Hafta boyunca İsrail Filistinlileri öldürmeye AKP de İsrail’e sözde karşı çıkmaya devam etti. Rusya’yı işgal eden Ukrayna askerleri ağır kayıplar veriyor. Türkiye’de hayat pahalılığı ve işsizlik artarken mücadeleler de sürüyor. Haftanın özetine önce Filistin savaşında yaşanan önemli gelişmelere ve dünyada yaşanan olaylara değineceğiz. Ardından da Türkiye gündemine geçeceğiz.

İşgalci İsrail, çocuk ve kadın sivil ayrımı yapmadan 7 Ekim’den bu yana soykırımına devam ediyor. Filistin Sağlık Bakanlığı’ndan yapılan açıklamaya göre 40 bini aşkın Filistinli, saldırılarda katledildi. Yaşamını kaybedenler arasında yeni doğmuş 115 çocuk bulunuyor. İsrail’in en büyük destekçisi ABD, İsrail’i silahlandırmaya devam ediyor. ABD, İsrail’e toplam değeri 20 milyar doları aşan silah ve mühimmat satış onayı verdi. Onay verilen paket içinde savaş uçakları, havadan havaya füzeler, tank ve top mühimmatları da bulunuyor.

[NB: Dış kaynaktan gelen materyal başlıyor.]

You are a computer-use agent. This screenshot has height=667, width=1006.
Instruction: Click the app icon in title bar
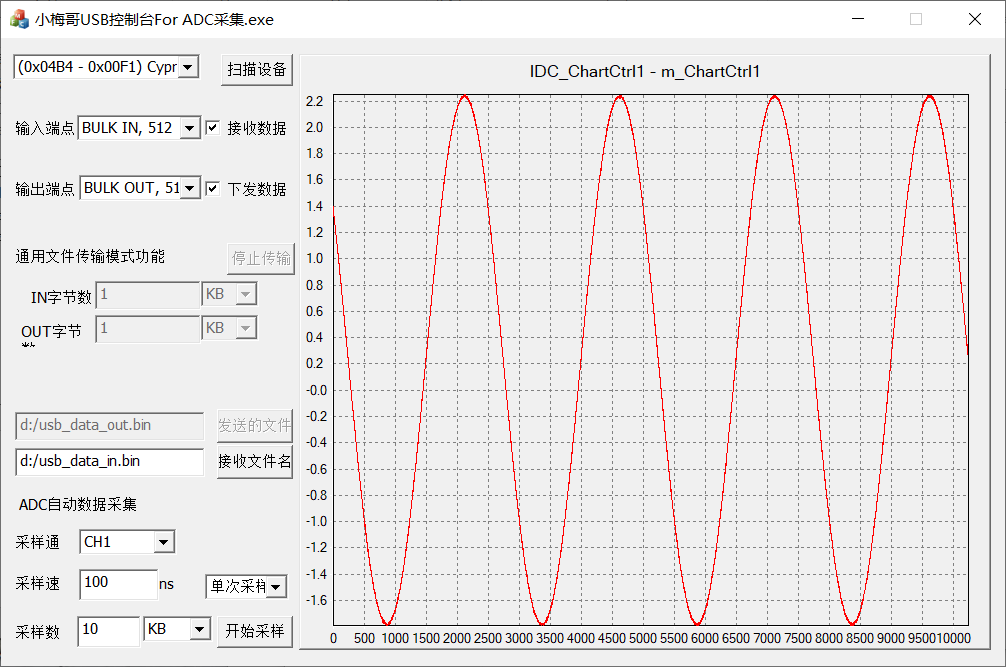point(19,19)
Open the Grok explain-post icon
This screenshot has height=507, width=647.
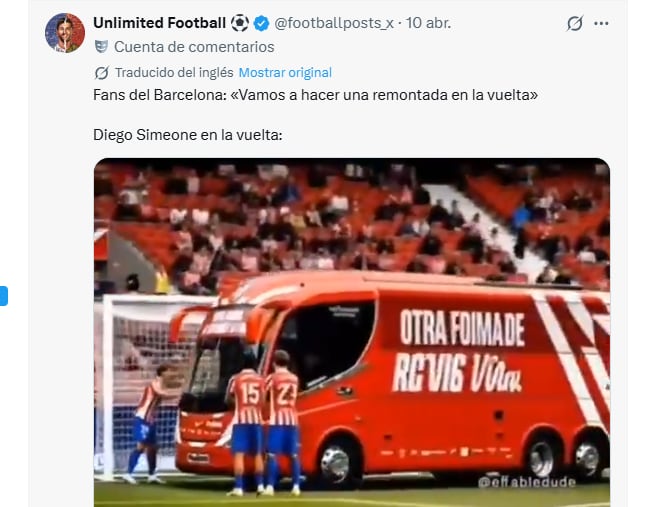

Batılı emperyalistler bir yandan soykırıma silah satarak ve askeri destek vererek ortak olurken diğer yandan da “barış” adına Filistin halkının erdirilip teslim alınmasına aracı rolü oynuyorlar. 15 Ağustos’ta aralarında Katar Başbakanı ve Dışişleri Bakanı Şeyh Muhammed bin Abdurrahman Al Sani, CIA Direktörü Burns, Mısır İstihbarat Başkanı Abbas Kamil ve Mossad Direktörü David Barnea’nın da bulunduğu isimler Katar’ın Doha şehrinde ateşkes müzakereleri için bir araya geldi. Savaşın en önemli taraflarından Hamas ise Katar’daki toplantıya katılmayacağını açıkladı. Filistin’in Yahya Sinvar liderliğindeki yeni yönetimi İran’a ve Direniş Ekseni’ne daha yakın durumda.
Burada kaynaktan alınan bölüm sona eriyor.